Adjunctive (Non-Drug and Supportive) Care — Often Forgotten

  • Pharmacologic adjuncts: PPIs/H2 blockers and prokinetics (domperidone) for reflux/dysmotility; trimethoprim-sulfamethoxazole for PJP prophylaxis; vaccinations.
  • Non-pharmacologic: supplemental oxygen, pulmonary rehabilitation, graded exercise (yoga, tai chi, resistance, aerobic), airway clearance/incentive spirometry, and palliative care for air hunger, cough, pain, and end-of-life planning.

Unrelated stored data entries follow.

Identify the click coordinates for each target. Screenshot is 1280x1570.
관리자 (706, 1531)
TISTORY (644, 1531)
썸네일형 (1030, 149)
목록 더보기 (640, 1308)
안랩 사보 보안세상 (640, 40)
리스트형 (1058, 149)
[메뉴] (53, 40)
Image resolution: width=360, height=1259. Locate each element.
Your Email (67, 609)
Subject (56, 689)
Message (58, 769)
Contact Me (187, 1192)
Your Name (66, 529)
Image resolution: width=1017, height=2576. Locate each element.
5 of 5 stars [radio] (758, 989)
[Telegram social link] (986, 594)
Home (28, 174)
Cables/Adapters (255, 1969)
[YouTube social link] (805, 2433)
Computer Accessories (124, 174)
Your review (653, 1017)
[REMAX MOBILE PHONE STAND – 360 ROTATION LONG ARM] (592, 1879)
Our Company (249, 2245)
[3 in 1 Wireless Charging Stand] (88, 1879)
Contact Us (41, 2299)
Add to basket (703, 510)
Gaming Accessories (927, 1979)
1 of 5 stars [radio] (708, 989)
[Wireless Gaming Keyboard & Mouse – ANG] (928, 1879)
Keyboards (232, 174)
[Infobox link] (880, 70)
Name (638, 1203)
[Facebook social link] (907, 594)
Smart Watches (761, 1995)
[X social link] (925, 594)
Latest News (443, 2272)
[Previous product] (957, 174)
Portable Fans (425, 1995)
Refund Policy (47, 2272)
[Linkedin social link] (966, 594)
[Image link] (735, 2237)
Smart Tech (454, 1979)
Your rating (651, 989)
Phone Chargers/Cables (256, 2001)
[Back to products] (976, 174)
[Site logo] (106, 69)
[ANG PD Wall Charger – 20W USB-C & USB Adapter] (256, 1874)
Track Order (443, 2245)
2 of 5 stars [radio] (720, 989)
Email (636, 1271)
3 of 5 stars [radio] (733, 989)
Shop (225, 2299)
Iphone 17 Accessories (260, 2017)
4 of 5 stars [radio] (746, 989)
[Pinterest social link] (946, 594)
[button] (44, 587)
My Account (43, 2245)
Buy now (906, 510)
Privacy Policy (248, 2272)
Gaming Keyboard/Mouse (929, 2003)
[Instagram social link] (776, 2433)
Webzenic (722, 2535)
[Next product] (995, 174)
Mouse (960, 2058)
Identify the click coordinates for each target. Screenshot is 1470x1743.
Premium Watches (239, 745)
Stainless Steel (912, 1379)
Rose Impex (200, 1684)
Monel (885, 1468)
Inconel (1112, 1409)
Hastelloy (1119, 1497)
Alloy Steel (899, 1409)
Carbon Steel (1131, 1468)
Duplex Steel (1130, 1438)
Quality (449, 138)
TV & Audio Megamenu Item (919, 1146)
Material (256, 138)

Vaccination + Immunosuppression Timing

Recommended vaccines: MMR, influenza, COVID-19, pneumococcus, shingles. The guiding principle: any vaccine beats no vaccine, but immunogenicity can be optimised by timing drug holds:

  • Influenza: prefer high-dose/adjuvanted. Hold methotrexate 2 weeks post-vaccine (if disease allows). Rituximab: vaccinate on schedule and delay the next RTX dose ≥2 weeks. Continue MMF/TCZ/CYC/AZA.
  • Pneumococcus: strongly recommended in those <65 on immunosuppression. Hold nothing (continue MTX and others); for RTX, delay next dose ≥2 weeks.
  • COVID-19: IV cyclophosphamide 1 week after each dose; rituximab — vaccinate 2–4 weeks before the next scheduled dose (e.g., month 5–5.5 of a 6-monthly cycle); hold MMF/AZA/MTX 1–2 weeks after each dose. No consensus on interrupting tocilizumab/other cytokine inhibitors.

Key Takeaways

  1. Screen every SSc patient properly: full PFTs (spirometry + lung volumes + DLCO) and non-contrast HRCT. Office spirometry alone and a CTPA do not count.
  2. Know the high-risk phenotype (diffuse cutaneous, anti-Scl-70, male, early disease, raised CRP/ESR) — these patients warrant the closest surveillance.
  3. Monitor on a schedule: full PFTs every 3–6 months in year 1, then 12–24 months if stable (many experts monitor more often); add ambulatory desaturation testing and HRCT as needed — and co-manage with pulmonology.
  4. Mycophenolate is the practical backbone (efficacy comparable to cyclophosphamide, better tolerated, cheaper); tocilizumab (FDA-approved, best in early inflammatory disease) and nintedanib (antifibrotic, slows FVC decline) meaningfully expand the toolkit. Be cautious with azathioprine.
  5. Let extra-pulmonary disease guide drug choice through shared decision-making.
  6. Avoid glucocorticoids — the strongest safety statement, because of renal-crisis risk; if used, keep <15 mg/day.
  7. For progressive disease, escalate/switch agents, avoid plasma exchange, and refer early for HSCT and/or lung transplant evaluation.
  8. Vaccinate and choreograph immunosuppression around vaccination to maximise immunogenicity.
  9. Honest limitation: the FVC benefits across these agents are modest, and their effect on survival remains uncertain — the authors call for head-to-head combination trials and biomarkers to guide therapy.